How can we extricate those in dire poverty from such dysfunction in the light of climate change and violent extremism? This call has become even more urgent as headlined by a national paper recently that no less than President Rodrigo Duterte fears of the future ahead because for the first time in Philippine history, a Filipino suicidal bomber gave a strong message that violent extremism has come of age in our country.

Our simple analysis points out to that truism that when economic dictatorship perpetuated by cartels’ stranglehold of the economy is grafted on the electoral representative democracy, the consequence is the toxic growth of violent extremism resulting not only in the death of democracy but in the democracy of death.
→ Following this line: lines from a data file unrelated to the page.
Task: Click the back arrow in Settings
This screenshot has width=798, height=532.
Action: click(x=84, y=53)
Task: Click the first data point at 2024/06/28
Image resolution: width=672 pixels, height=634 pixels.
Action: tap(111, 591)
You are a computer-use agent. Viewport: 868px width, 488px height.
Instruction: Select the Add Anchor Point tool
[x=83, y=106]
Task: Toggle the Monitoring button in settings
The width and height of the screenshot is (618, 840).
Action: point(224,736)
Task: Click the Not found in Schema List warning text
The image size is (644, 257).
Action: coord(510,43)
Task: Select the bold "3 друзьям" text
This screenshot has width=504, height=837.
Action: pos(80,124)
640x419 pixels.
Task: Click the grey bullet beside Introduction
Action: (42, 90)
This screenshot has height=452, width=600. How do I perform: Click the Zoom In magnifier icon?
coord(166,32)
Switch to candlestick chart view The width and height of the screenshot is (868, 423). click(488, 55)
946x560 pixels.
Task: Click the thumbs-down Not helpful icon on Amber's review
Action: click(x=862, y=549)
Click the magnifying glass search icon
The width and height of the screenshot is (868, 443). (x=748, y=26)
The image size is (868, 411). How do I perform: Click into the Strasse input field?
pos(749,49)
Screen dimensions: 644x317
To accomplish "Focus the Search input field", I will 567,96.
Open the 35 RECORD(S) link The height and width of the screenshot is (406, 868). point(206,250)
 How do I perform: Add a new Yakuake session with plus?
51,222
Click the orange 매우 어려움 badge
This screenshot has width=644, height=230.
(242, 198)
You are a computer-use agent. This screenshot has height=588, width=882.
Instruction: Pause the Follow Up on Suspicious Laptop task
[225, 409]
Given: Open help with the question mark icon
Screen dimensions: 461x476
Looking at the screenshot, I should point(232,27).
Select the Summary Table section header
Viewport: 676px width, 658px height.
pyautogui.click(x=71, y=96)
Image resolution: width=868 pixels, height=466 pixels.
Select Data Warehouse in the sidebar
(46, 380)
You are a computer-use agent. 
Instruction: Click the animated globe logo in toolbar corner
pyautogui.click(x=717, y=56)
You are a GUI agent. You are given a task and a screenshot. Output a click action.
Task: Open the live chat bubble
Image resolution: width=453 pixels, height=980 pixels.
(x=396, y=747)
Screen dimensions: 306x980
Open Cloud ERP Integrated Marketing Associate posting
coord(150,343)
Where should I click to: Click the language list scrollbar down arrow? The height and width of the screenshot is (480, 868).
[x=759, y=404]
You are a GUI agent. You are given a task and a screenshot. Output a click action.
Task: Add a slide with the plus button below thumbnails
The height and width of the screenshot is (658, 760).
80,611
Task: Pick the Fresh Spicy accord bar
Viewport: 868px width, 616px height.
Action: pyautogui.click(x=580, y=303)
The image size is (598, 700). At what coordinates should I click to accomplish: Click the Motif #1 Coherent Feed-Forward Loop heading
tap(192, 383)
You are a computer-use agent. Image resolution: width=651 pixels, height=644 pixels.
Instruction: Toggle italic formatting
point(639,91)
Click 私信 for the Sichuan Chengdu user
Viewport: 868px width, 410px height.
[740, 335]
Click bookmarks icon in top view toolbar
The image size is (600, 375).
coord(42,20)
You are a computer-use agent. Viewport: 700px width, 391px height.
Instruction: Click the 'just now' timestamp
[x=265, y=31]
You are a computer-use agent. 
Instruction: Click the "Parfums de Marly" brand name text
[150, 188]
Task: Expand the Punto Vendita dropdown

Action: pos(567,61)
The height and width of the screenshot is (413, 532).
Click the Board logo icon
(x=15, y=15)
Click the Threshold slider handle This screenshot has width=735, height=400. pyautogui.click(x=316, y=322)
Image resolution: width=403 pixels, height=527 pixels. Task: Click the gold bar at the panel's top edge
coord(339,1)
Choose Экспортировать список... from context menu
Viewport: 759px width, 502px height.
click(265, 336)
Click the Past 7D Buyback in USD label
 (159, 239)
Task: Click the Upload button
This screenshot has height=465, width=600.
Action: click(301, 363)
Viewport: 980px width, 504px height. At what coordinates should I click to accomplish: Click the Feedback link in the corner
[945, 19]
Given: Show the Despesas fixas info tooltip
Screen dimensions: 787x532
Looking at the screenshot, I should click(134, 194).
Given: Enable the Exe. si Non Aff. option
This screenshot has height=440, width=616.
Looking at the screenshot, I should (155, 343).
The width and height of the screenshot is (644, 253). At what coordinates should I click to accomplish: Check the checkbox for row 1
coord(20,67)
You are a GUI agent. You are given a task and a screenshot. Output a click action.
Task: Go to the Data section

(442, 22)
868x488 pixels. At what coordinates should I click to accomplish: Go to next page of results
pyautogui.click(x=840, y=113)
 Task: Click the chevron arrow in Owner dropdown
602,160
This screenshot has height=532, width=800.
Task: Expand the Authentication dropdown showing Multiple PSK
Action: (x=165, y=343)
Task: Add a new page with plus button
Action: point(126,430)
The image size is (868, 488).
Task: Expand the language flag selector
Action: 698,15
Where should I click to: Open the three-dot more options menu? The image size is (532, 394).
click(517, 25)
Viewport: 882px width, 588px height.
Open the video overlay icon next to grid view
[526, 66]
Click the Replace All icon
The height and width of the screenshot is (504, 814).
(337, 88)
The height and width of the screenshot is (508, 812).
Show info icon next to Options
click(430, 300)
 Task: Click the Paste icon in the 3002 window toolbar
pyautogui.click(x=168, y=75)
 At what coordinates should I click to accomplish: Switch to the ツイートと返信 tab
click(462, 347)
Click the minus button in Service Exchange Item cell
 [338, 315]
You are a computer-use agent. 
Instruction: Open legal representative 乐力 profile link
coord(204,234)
How do we change course? Simply, through shift in paradigm as the prevailing economic model is only successful in sacrificing the people and mother earth to the altar of greed and profit. The only alternative paradigm is cooperativism as its DNA is that of being members-owned, value-based and principles-driven and sustainability.

Democratization of wealth and power is now the urgent call of the times in a highly skewed and pyramidal society. No less than the highest law of the land, the 1987 Constitution has aptly provided for in Article XII, Chapter XV, “to promote the viability and growth of cooperatives as instruments of equity, social justice and economic development.”

Social injustice looms in so many ways in this country. It is glaring in the life of the peasantry tilling the land not their own; and if they own the land, they do not control the mode of production and marketing having been imprisoned in the vicious cycle of poverty because of conventional agriculture. It is seen in the life of Filipino consumers buying products that have already passed five marketing layers.

It is perpetuated by so-called Electric Cooperatives which are cooperatives in name only because until now the 500 billion pesos capital shares of some 11 million member-consumer-owners are not being recognized. As cooperatives, ownership must be bestowed to the members but the rule of the electric cartel is so strong and they cannot stop their heavy rakings.

Social injustice is painfully lived by our Indigenous People (IPs) who once owned the land which they used in the spirit of sharing and service, even producing the 8th wonder of the world, the amazing Rice Terraces. But the poorest of the poor now are our IPs as their ancestral lands have been transformed into vast plantations by big Transnational Corporations, planting high value crops to satisfy the consumerist lifestyle of the people in the highly advanced countries while we cannot even produce enough rice for our people.

Indeed, we must pave out way out from such worsening crisis to liberate the poor and the vulnerable from the quagmire of poverty. We must now draw those in the margins into the mainstream of development process by harnessing the collective power of the people through cooperativism. Only then, can real social transformation be had!